Oswal mansion: Federal Court rules mortgage void, demolition to go ahead

Peppermint Grove council could repossess the Oswal's mansion.
Peppermint Grove council could repossess the Oswal's mansion.
The unfinished mansion in Peppermint Grove.
The Oswal's unfinished Peppermint Grove mansion.
Peppermint Grove council could repossess the Oswal's mansion. Peppermint Grove council could repossess the Oswal's mansion. The unfinished mansion in Peppermint Grove. The Oswal's unfinished Peppermint Grove mansion.

BULLDOZERS can be ready to demolish Pankaj and Radhika Oswal’s unfinished Peppermint Grove mansion at dawn on October 1 now the Federal Court has ruled a mortgage over the unfinished property is void.

“I now fully intended to put out a tender for the demolition in the next couple of weeks,” Shire of Peppermint Grove chief executive John Merrick told the Western Suburbs Weekly.

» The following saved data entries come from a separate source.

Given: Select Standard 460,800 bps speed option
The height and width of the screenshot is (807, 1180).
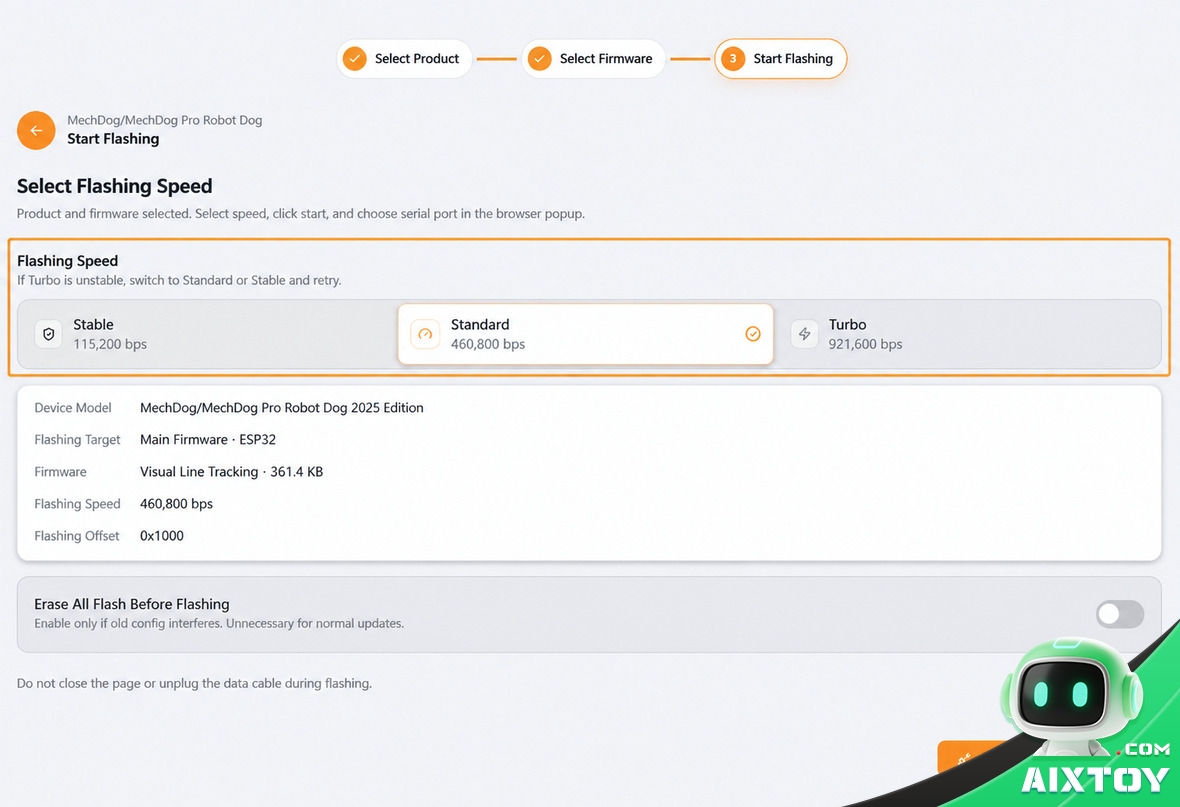Looking at the screenshot, I should 585,334.
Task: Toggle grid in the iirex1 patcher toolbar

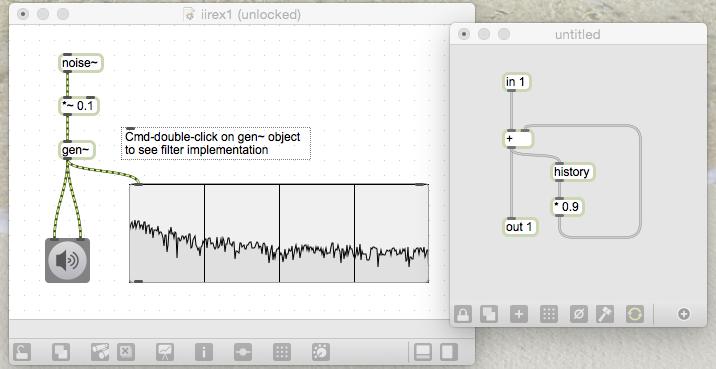Action: tap(282, 352)
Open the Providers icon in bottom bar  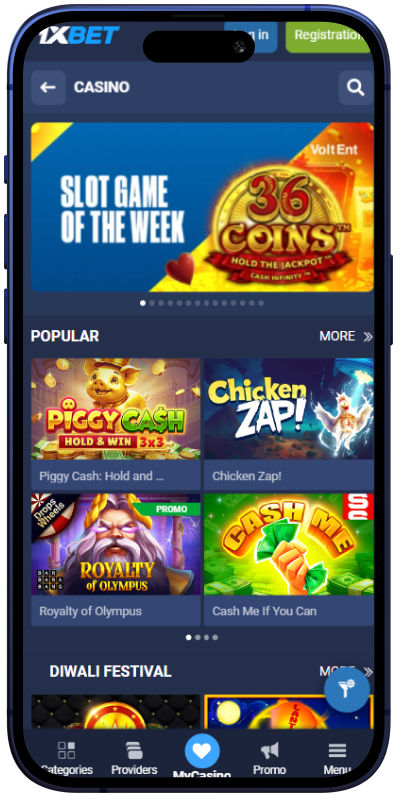point(134,751)
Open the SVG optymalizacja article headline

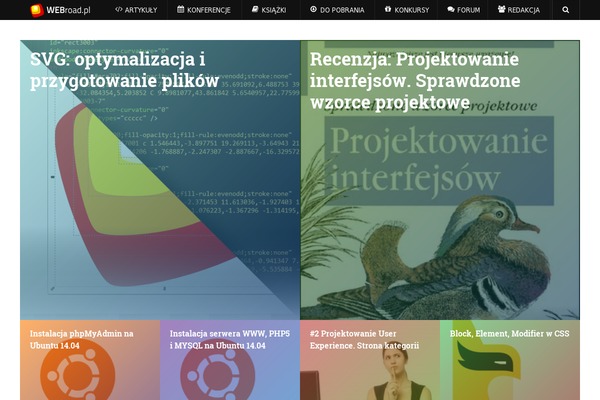124,70
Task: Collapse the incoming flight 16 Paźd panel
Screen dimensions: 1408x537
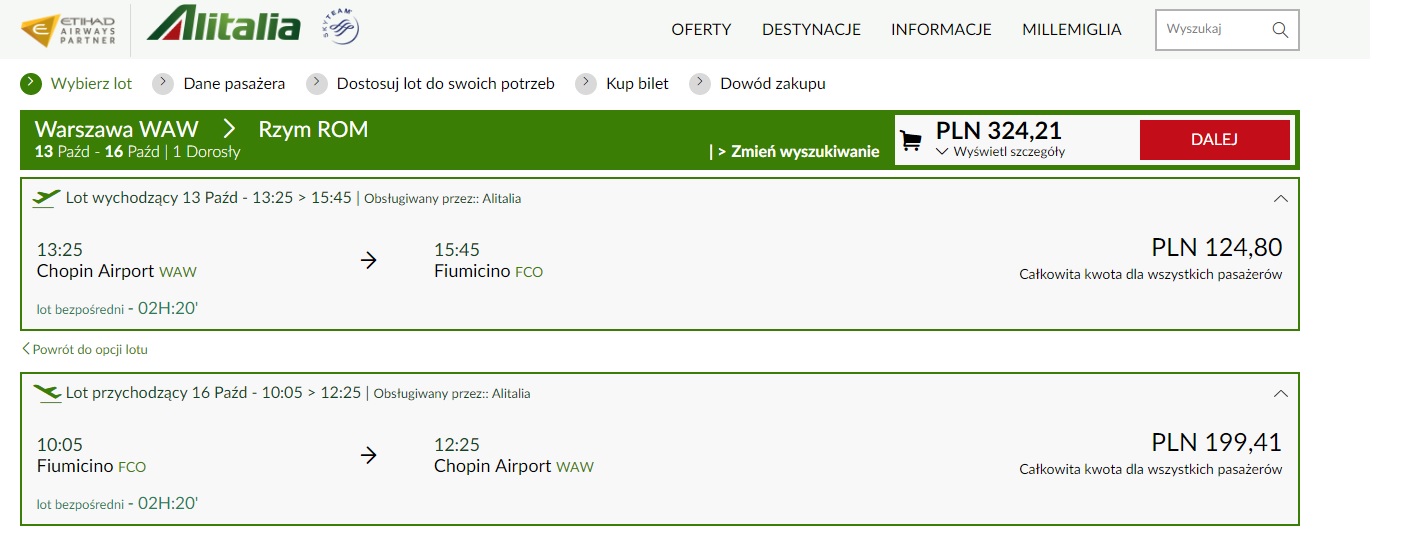Action: coord(1281,393)
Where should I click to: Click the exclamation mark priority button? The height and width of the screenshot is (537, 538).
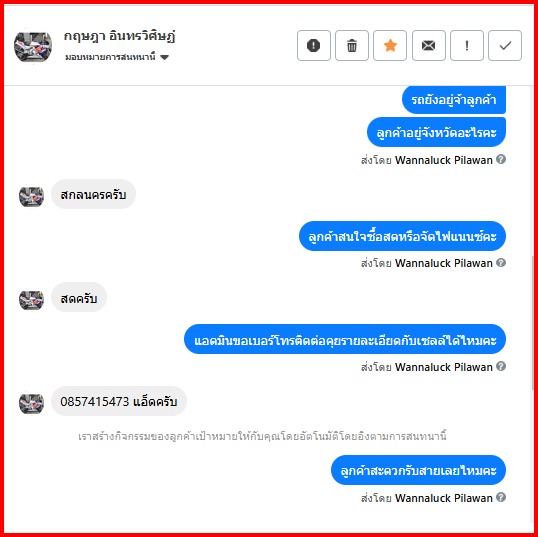point(467,45)
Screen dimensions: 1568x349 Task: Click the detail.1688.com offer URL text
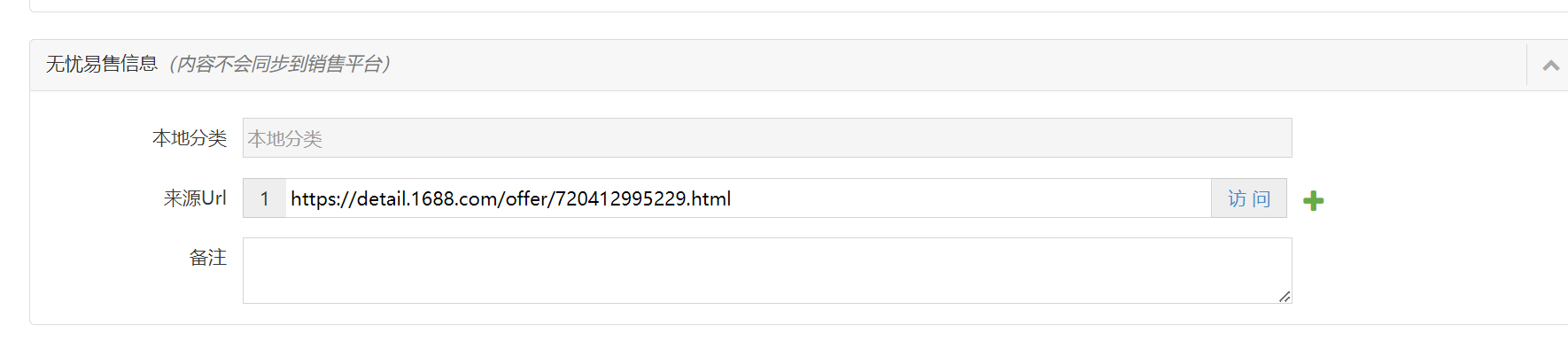coord(510,198)
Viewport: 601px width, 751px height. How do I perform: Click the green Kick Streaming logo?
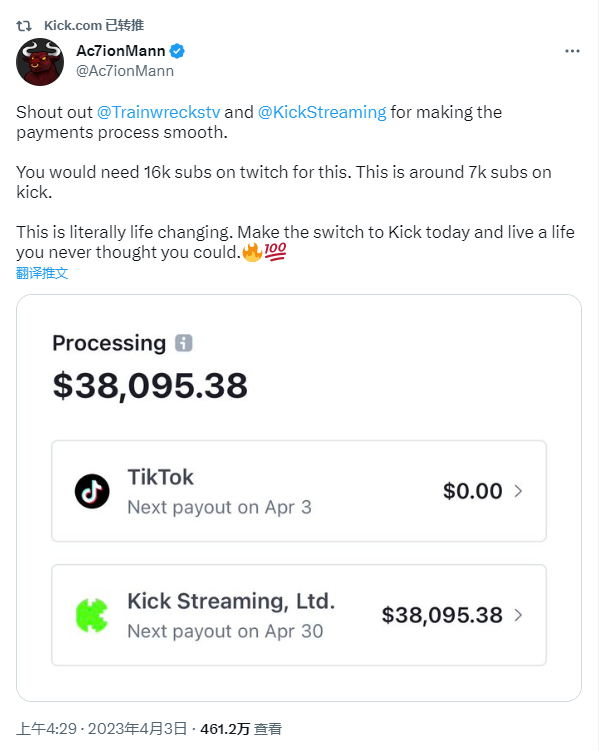pyautogui.click(x=92, y=614)
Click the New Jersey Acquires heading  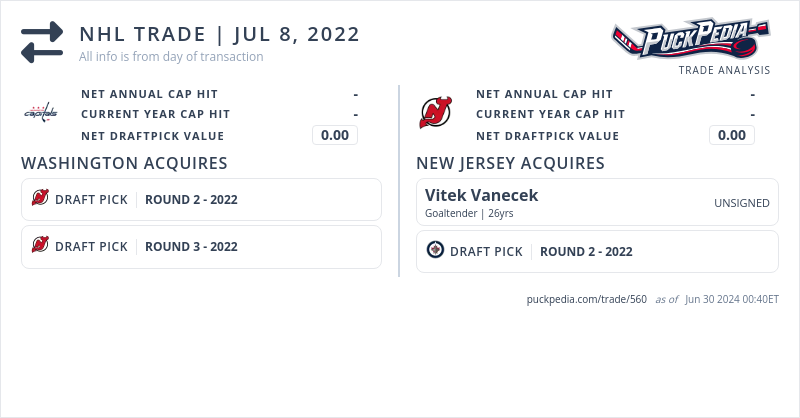pos(510,163)
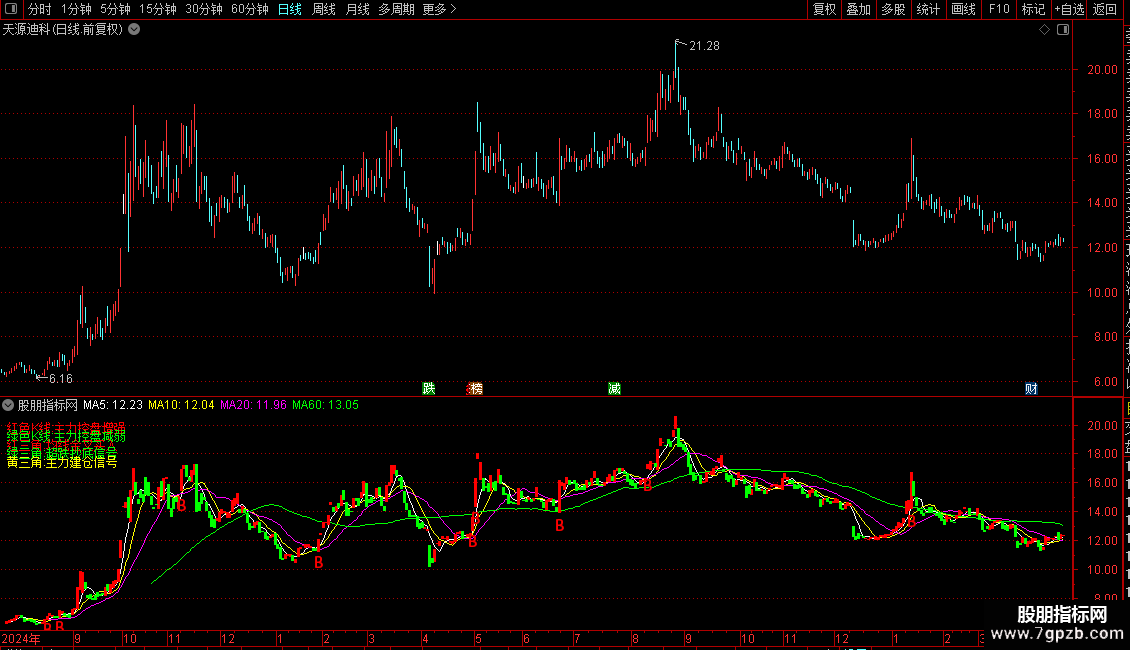The image size is (1130, 650).
Task: Click the panel layout icon beside 分时
Action: (x=11, y=9)
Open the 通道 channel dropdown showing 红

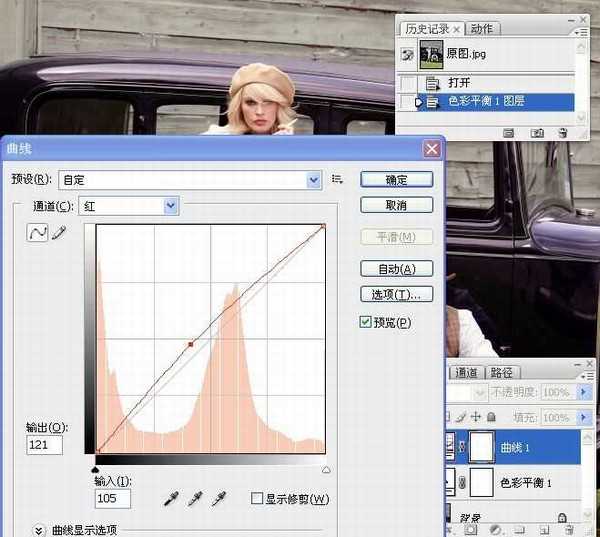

The Oswal’s unfinished, Indian-style mansion has become an eyesore to neighbours since the couple left Perth after receivership hit their Pilbara fertiliser plant in 2010.

The council continues to allege the Oswals owe $108,000 in rates, while the Australian Taxation Office claims the couple owe $198 million in tax and the State Administrative Tribunal has ordered the couple demolish the mansion by September 30.

Last Wednesday, the Federal Court in Melbourne found Mrs Oswal had defrauded creditors when she transferred the mansion’s mortgage to a Dubai holding company whose only director was her brother in 2010.

Mr Merrick said the court’s finding meant creditors could now serve notices on the Oswals to recover claimed debts, and he expected a notice for the allegedly owed rates would have been served by the end of last week.

He said there had been no responses to multiple requests for the rates in the past, but creditors could now threaten the mansion’s sale, and the disposal of the Oswal’s Dalkeith home, to obtain their cash.

Any successful demolition tender would held in readiness by the council for use on October 1, but it would have to address price, traffic management, noise and dust reduction, and reports the mansion had caused dilapidation of neighbouring homes.

It was reported the council’s legal fees from chasing the Oswals had contributed to an 8 per cent rates rise.

“I’d like to clarify it isn’t contributing this year, and we have a rates rise of about the CPI, and we are not anticipating anything from the Oswals that changes our financial situation,” council president Rachel Thomas said.

Staff said a planned $230,000 surplus could be used for any unexpected costs, before councillors agreed on a 2.35 per cent rate rise in the 2016-17 budget, including $925,000 on capital spending, at last week’s meeting.

The ATO would not comment on how the court’s decision would affect its claim.